Data Mining - Chapter 7 (k-Nearest Neighbors) Flashcards
What is k-Nearest Neighbor?
It is an algorithm that can be used for classification of a categorical outcome or prediction of a numerical outcome.
-> It works by finding similar records in the training data to classify the new record to their group.
What is voting in k-nearest neighbor?
If you have a specific k of neighbours, you look what their category is. Based on the majority of their outcomes, you set the category of the new record.
What kind of method is the k-nearest neighbor?
It is a nonparametric method. That means it does not make any assumptions about the form of the relationship between the dependent variable and the predictor variables.
-> It looks at similarities between the predictor values of the records in the dataset.
What is the process of the k-Nearest Neighbor?
- Determine the item’s neighbors
- Choosing the number of neighbors you want to include - choosing the k
- Computing the classification.
How do you determine a records neighbors?
It is based on similarity / closeness between records.
This is often called the distance between records.
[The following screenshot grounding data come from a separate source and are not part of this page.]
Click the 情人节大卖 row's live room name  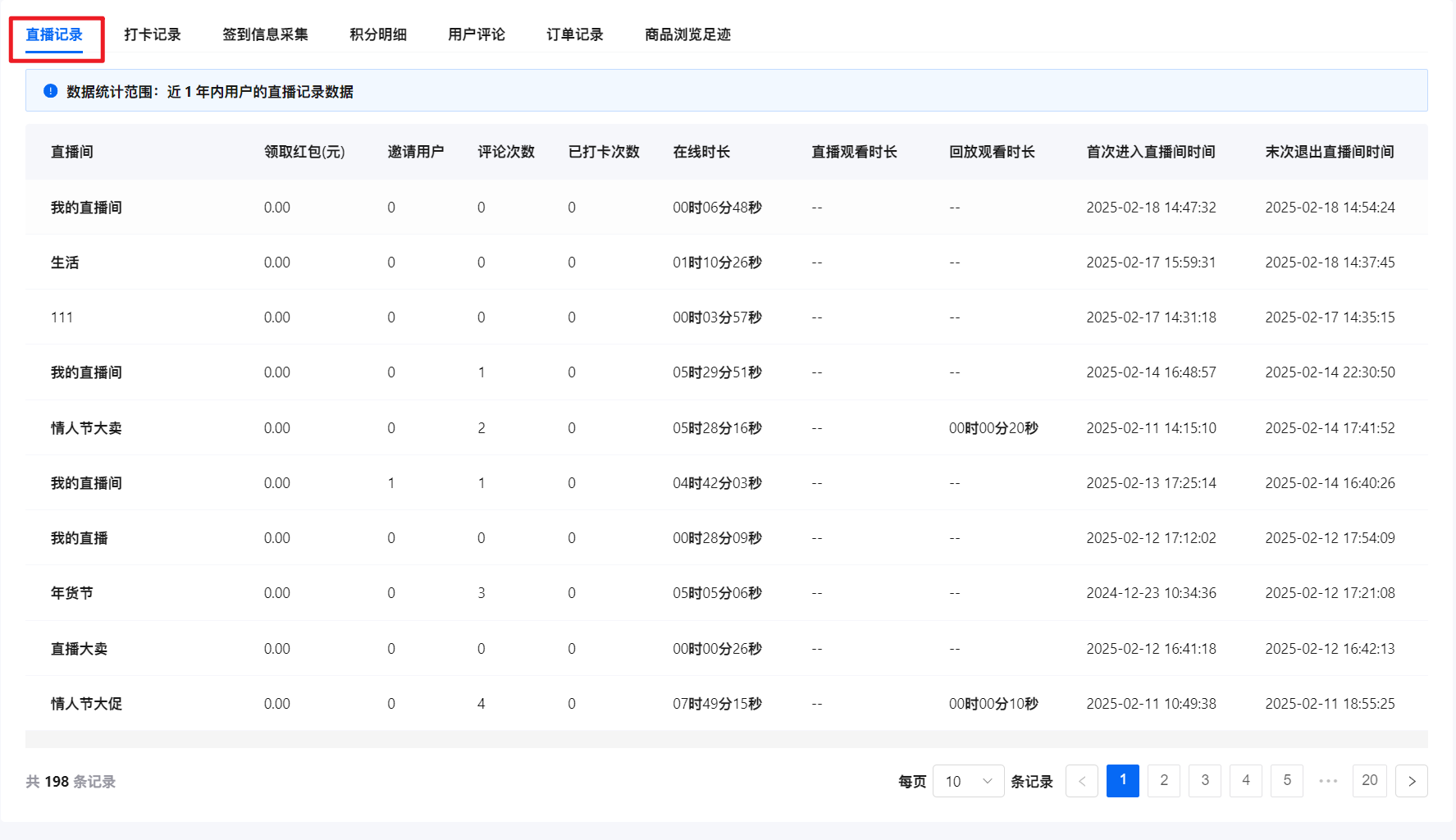(x=86, y=428)
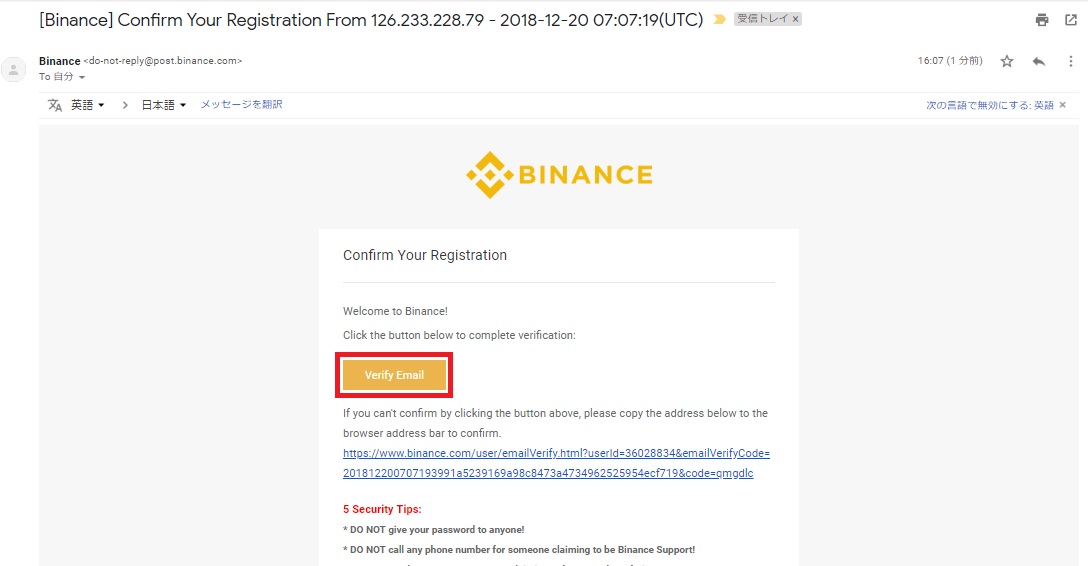Click the Binance sender name

(x=60, y=61)
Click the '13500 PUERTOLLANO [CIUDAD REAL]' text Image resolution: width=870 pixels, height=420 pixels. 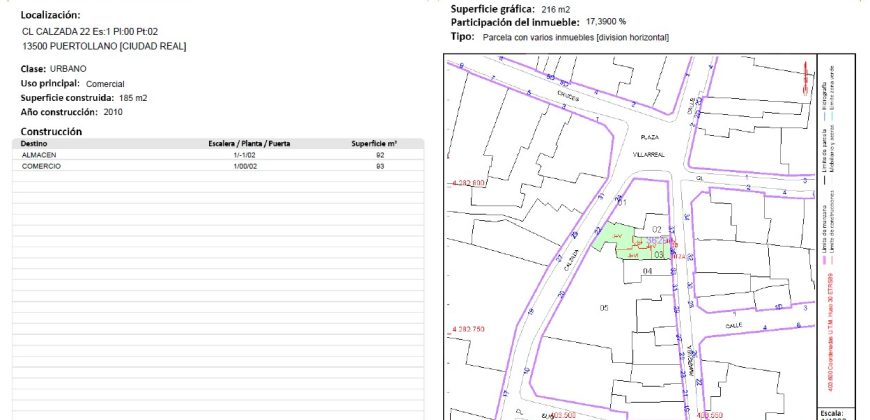tap(104, 46)
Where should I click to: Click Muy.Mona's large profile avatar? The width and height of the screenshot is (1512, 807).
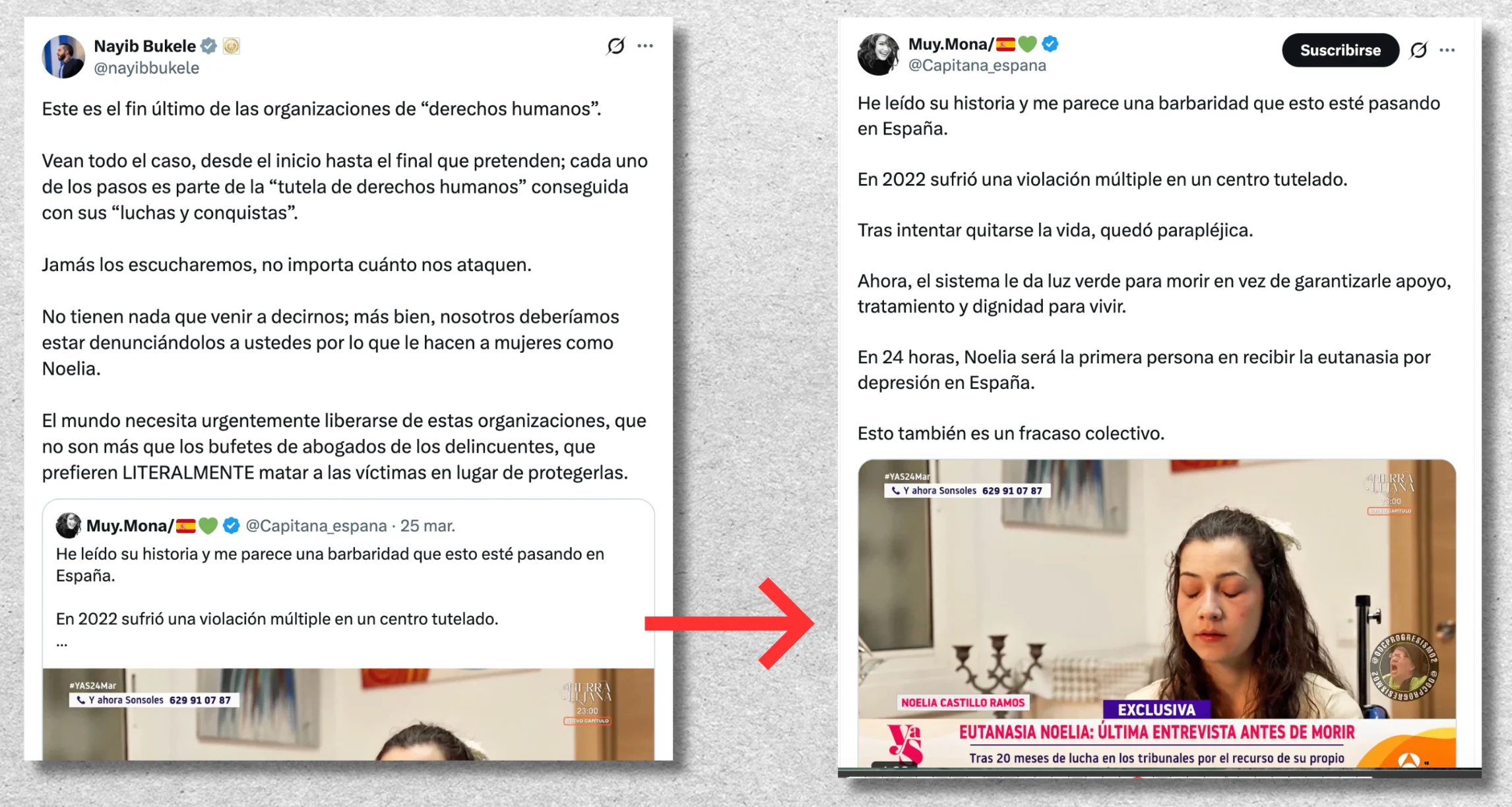[x=878, y=54]
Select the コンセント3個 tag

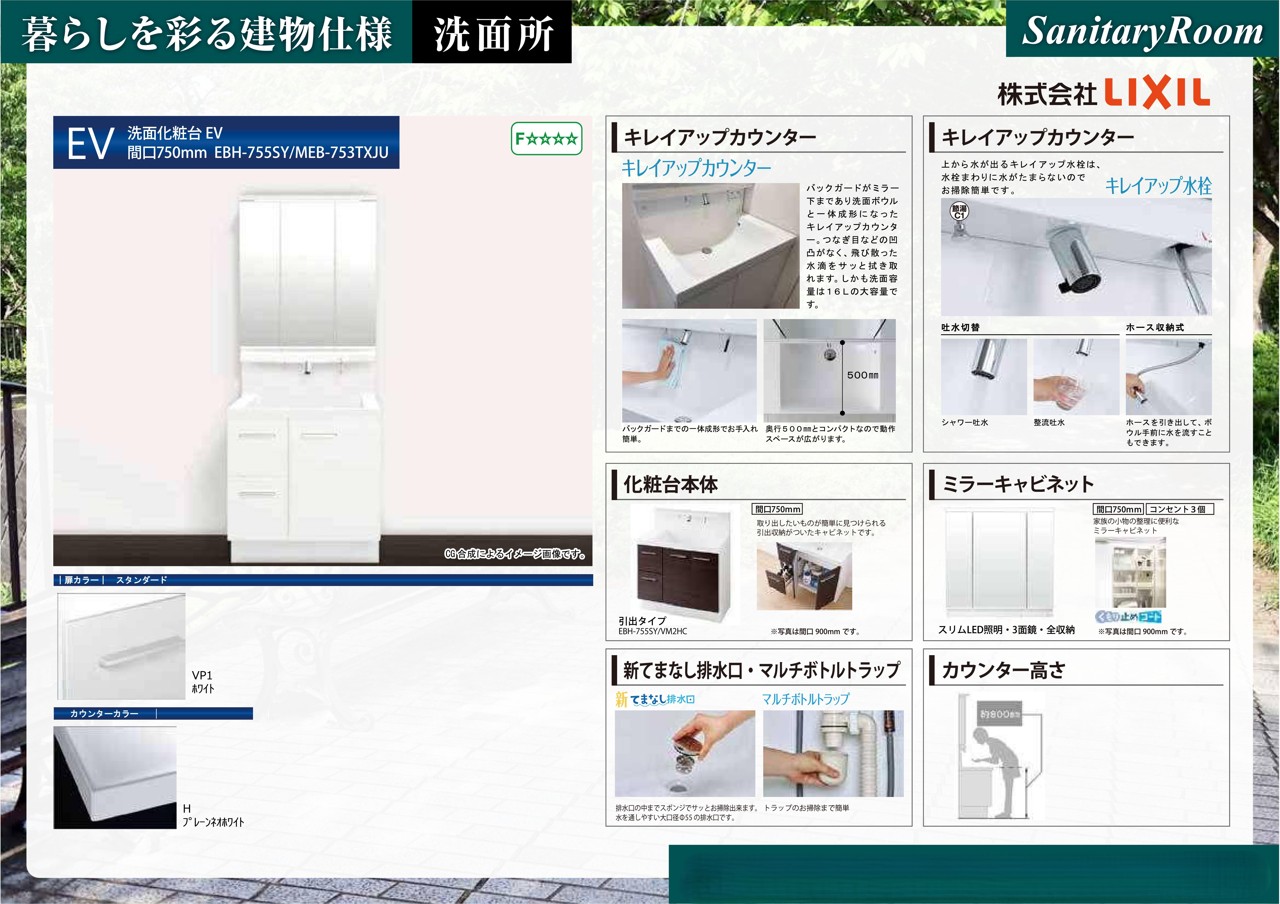tap(1180, 509)
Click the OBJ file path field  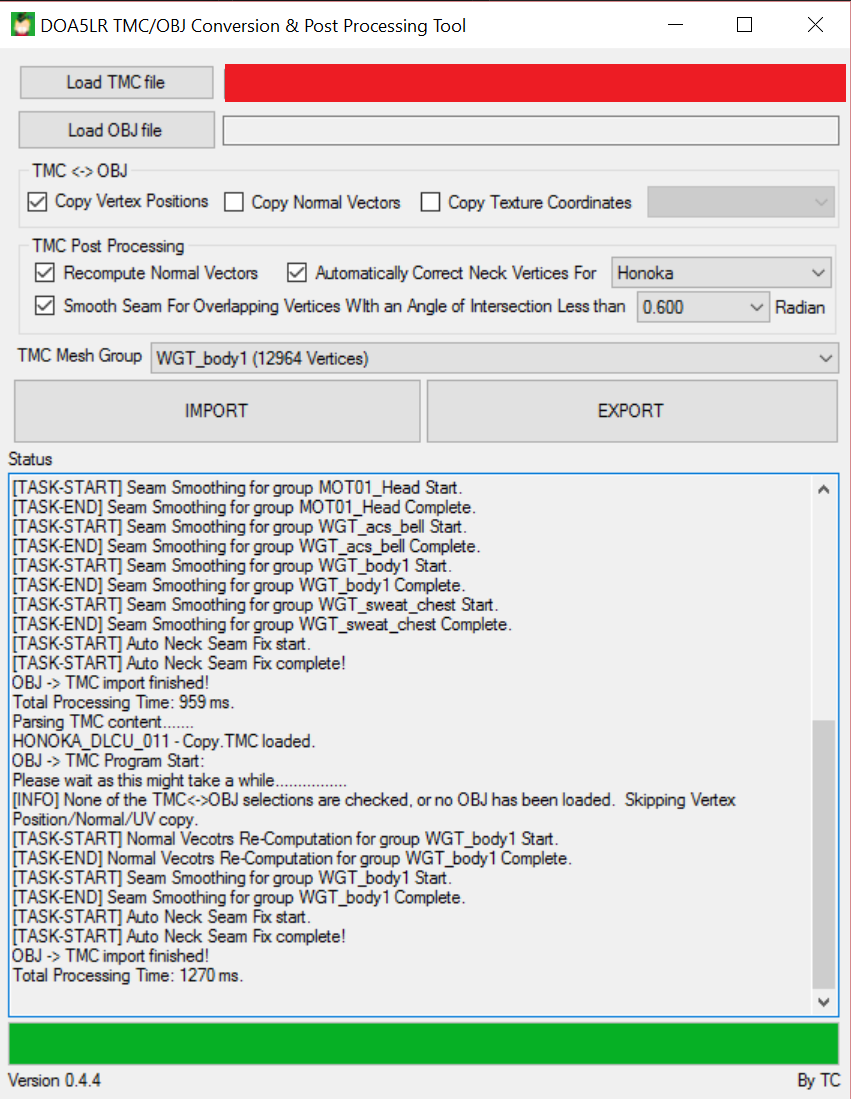coord(530,131)
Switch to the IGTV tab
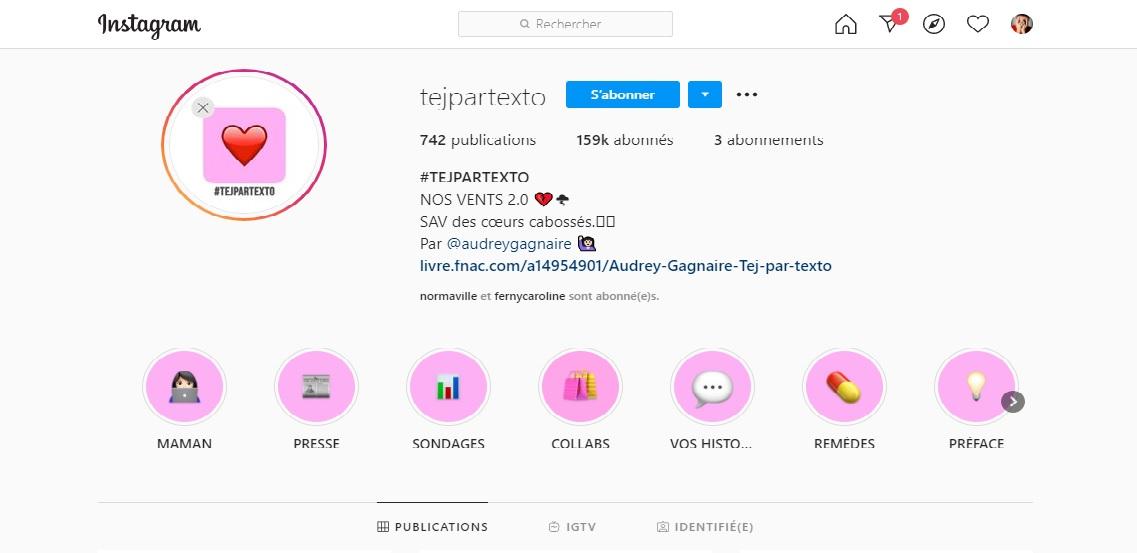Viewport: 1137px width, 553px height. [572, 527]
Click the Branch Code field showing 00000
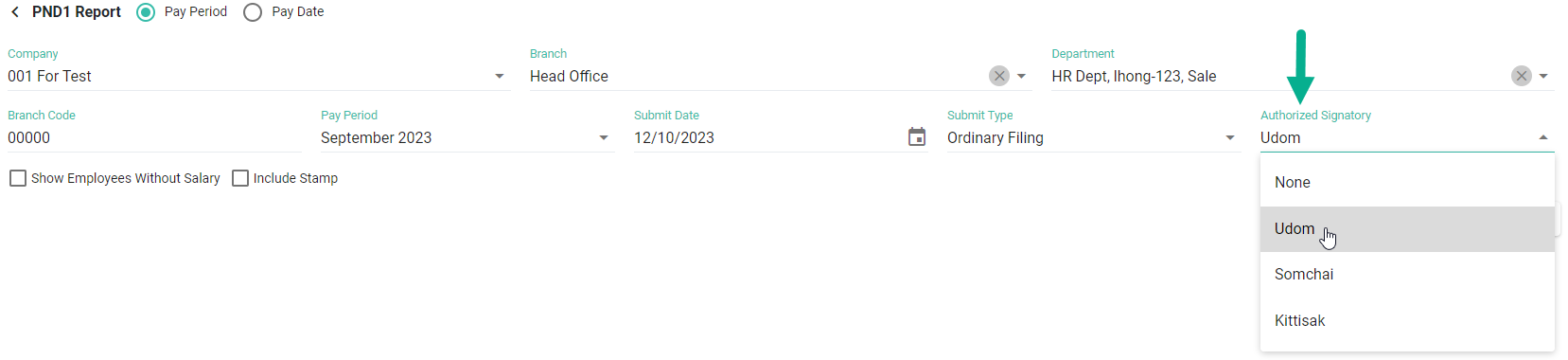 (154, 137)
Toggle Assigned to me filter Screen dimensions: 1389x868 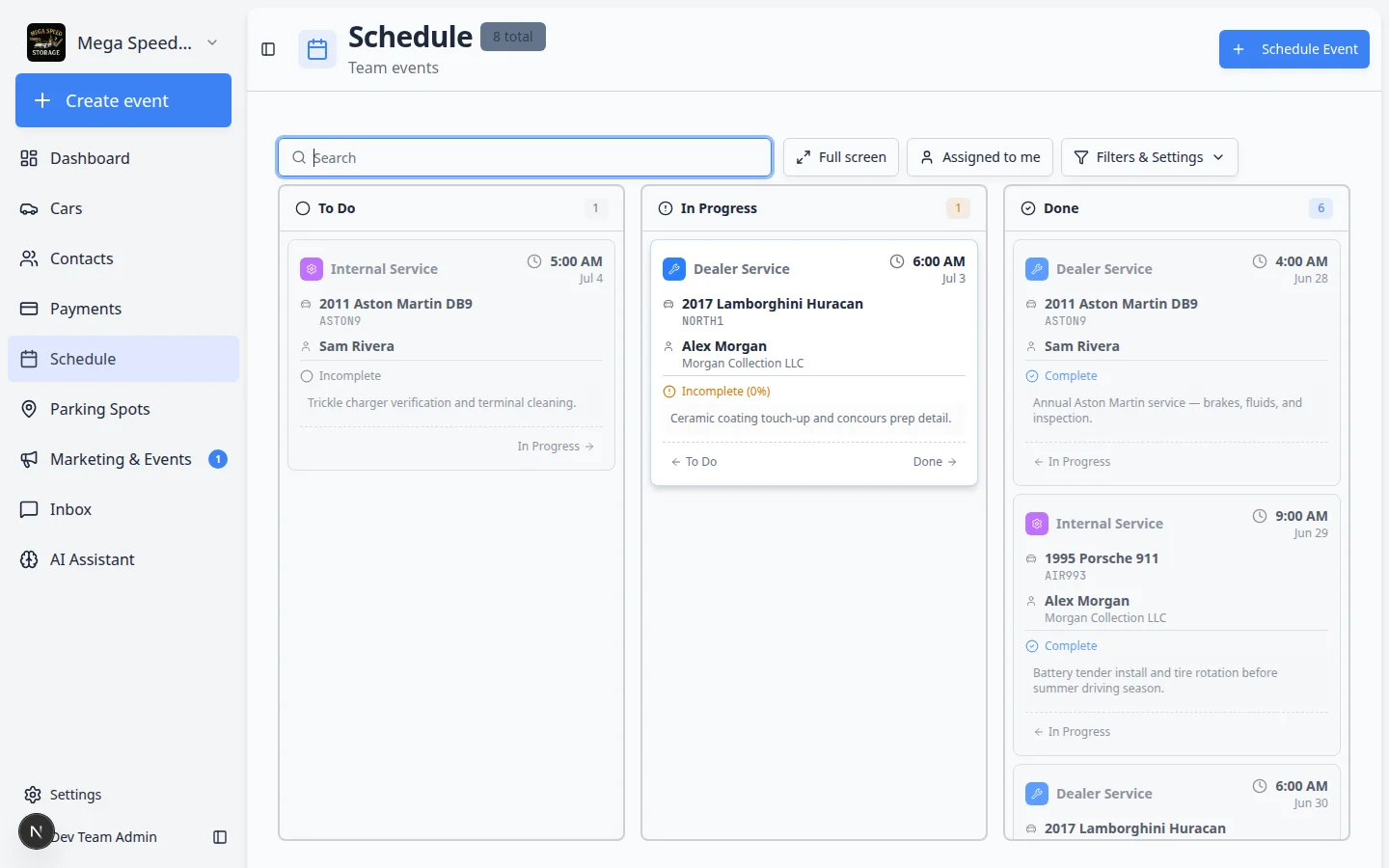point(980,157)
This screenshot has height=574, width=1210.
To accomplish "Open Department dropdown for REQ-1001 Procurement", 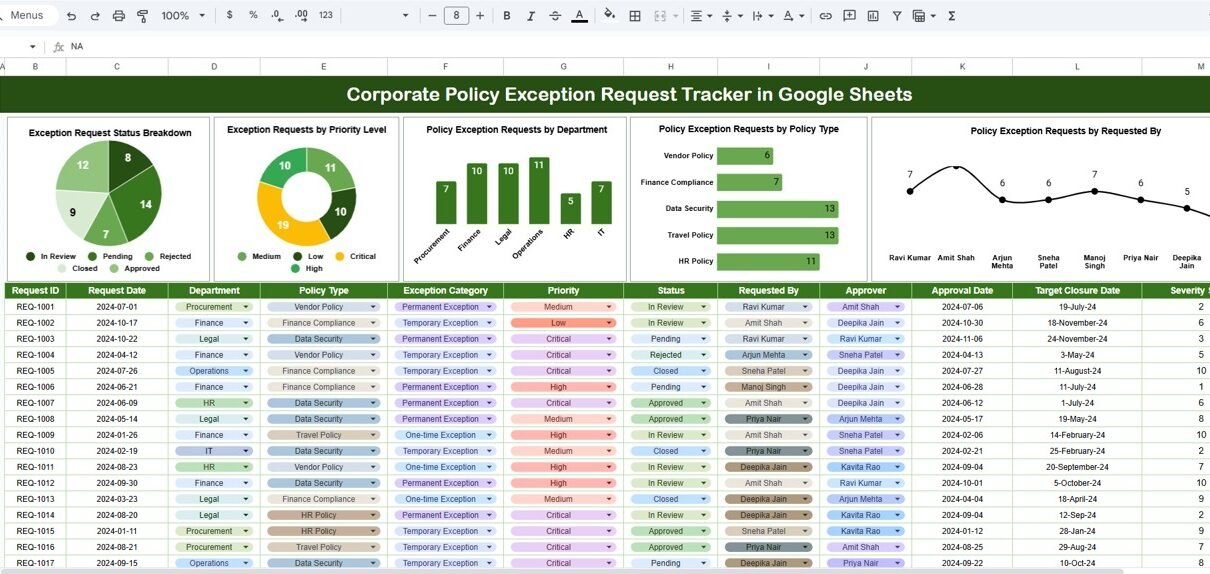I will [246, 307].

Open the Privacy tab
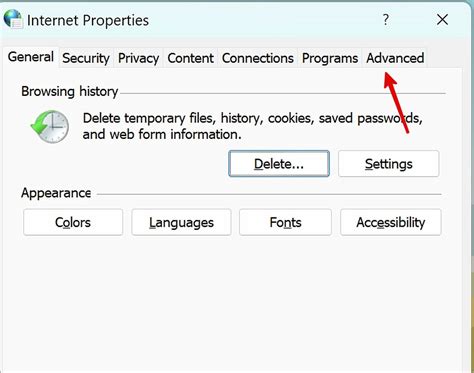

How do you note the distance between records?
Record i = ri
Record j = rj
Distance between the two records: dij
-> So you check the distance between two records (rows). They can have multiple predictor variables per record.
What are the properties of distances?
P1: The distance is non-negative: dij > 0
P2: Self-proximity : Dii = 0
P3: Symmetry: dij = dji
P4: Triangle inequality: dij <= dik + dkj
(distance between any pair cannot exceed the sum of distances between the other two pairs)
What is the Euclidean distance and how does it work?
Most popular distance measure for numerical values.
dij = √ ((Xi1 - Xj1)^2 + (Xi2 - Xj2)^2 +…+ (Xip -Xjp)^2)
What are some remarks on the Euclidean distance?
- Highly scale dependent
Units of one variable can have a huge influence on the results.
-> Therefore it is sometimes needed to standardize the values. - Sensitive to outliers.
What is the Manhattan distance?
A more robust distance than the Euclidean distance. It looks at the absolute differences instead of the squared differences.
dij = |Xi1 - Xj1| + |Xi2 - Xj2| +…+ |Xip - Xjp|
What happens if K is too low?
We may be fitting to the noise (useless data) in the dataset. This can lead to overfitting.
What happens if K is too high?
You miss out on capturing the local structure of the data –> you are just gonna average too much, reducing meaning of the classifications.
What happens if K = n ?
We assign all the records to the majority class –> oversmoothing.
How do you decide on the number of k in a python model?
- Make the nearest K model.
- Make it for all the K’s you want to try
- For every model, compute the accuracy score (accuracy_score(test_y, predict.model(test_x)))
What changes if you use K nearest neighbors for numerical outcomes?
Everything stays the same. Except you do not determine class through majority voting but by taking the average outcome value of the k-nearest neighbors.